By Peggy McDaniel, BSN, RN
I recently read a stirring blog post in the NY Times from a fellow nurse, about a cancer patient she’d treated who was an insurance salesman but whose last months were dominated by a desperate attempt to manage his mounting medical bills, bills which left his wife with a second massive burden on top of her grief at his death.
Like Theresa Brown, I am an oncology nurse. In my work in pediatric oncology, I have also seen families ravaged by cancer treatment—physically, emotionally, and economically. Young families that fight to save their children often end up bankrupt, or with a ruined marriage from the emotional strain of dealing with a loss coupled with financial strain. Financial concerns are ever present.
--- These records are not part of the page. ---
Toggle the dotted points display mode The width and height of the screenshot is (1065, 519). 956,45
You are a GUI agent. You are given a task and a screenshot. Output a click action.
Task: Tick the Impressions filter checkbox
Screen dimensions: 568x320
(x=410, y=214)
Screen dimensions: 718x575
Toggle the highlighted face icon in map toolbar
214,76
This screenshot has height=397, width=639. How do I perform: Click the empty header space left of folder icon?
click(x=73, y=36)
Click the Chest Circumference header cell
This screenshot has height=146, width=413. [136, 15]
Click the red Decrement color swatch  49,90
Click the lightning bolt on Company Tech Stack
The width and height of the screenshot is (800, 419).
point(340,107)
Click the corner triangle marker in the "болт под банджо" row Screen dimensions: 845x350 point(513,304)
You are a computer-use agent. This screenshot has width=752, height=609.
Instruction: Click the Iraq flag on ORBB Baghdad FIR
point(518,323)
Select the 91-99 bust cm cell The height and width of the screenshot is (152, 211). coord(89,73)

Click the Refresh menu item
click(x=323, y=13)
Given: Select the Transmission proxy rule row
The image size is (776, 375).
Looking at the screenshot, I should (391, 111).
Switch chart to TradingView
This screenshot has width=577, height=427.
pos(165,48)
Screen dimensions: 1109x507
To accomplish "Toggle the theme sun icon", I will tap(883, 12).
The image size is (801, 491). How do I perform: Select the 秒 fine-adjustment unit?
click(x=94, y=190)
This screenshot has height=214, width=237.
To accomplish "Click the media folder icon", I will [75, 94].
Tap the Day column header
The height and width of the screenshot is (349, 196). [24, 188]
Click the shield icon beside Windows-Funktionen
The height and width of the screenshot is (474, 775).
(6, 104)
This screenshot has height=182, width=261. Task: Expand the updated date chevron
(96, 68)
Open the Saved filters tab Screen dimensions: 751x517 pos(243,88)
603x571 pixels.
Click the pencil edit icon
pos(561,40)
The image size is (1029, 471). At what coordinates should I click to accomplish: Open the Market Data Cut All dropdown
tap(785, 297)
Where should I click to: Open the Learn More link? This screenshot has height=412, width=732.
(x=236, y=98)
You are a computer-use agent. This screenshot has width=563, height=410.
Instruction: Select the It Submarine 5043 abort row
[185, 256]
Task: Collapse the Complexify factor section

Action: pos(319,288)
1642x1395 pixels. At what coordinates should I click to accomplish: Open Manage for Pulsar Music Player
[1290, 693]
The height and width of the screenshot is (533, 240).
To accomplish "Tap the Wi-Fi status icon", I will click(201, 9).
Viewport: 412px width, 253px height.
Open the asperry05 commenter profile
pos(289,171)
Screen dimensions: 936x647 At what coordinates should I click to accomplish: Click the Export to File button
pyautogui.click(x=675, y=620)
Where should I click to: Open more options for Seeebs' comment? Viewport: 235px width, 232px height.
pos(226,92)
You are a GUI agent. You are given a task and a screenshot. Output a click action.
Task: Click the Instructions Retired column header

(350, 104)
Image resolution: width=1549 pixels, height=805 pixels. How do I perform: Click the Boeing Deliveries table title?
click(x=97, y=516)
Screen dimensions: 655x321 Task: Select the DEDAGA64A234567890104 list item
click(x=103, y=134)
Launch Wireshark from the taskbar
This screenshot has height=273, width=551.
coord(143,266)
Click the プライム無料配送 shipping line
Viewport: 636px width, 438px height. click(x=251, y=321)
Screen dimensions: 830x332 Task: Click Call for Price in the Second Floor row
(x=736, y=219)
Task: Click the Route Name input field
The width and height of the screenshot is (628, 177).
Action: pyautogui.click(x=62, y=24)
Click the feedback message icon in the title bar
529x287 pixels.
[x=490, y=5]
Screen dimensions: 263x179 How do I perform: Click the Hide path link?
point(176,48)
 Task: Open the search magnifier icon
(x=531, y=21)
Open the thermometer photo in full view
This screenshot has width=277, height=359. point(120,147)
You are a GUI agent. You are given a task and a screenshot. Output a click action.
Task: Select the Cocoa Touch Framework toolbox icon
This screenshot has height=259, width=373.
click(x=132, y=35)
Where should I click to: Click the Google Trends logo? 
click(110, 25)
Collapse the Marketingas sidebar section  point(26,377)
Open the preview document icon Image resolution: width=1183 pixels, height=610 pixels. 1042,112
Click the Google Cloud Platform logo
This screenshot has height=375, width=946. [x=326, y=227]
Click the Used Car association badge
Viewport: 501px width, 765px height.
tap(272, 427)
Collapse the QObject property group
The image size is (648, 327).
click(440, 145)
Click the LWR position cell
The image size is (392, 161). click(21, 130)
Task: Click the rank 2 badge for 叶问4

Theresa’s article really hit home. I hope you take the time to read it. As I was listening to President Obama’s health care reform speech last week, I heard him mention Senator Kennedy’s experience as a parent of two children diagnosed with cancer. When it comes to the pain and suffering that children experience during treatment, the Kennedy childrens’ experience and that of children without reliable insurance were probably quite similar.
I would guess, though, that the experience was very different for the parents. I have seen parents spend hours on the phone with insurance companies, often at the child’s bedside, fighting for their coverage. This time would be better spent interacting with and supporting their children. Parents may need occasional time away from their child’s bedside, but there are healthier options for them during those moments than spending them fighting with an insurance company. The treatment protocols for leukemia average three years. The time needed to attend to this treatment puts many parents at risk for job loss and thus the loss of their insurance.
In his speech, President Obama stated three primary goals: increasing security for the already insured, providing insurance to those who are currently uninsured, and slowing the rising cost of health care. These goals must become our reality so that kids and their parents can attend to the most important task at hand: getting well. Theresa Brown writes, “I have no statistics to support the need for reform; I can only describe what I have seen, because what I have seen brings the discussion of health care reform down to the level of individuals.”
I too have seen these “individuals.” Kids going through cancer treatment are the bravest folks I know. This is supposed to be the land of the free and the brave. Maybe freedom means letting each and every parent be free of financial worries so that they can hold their children close.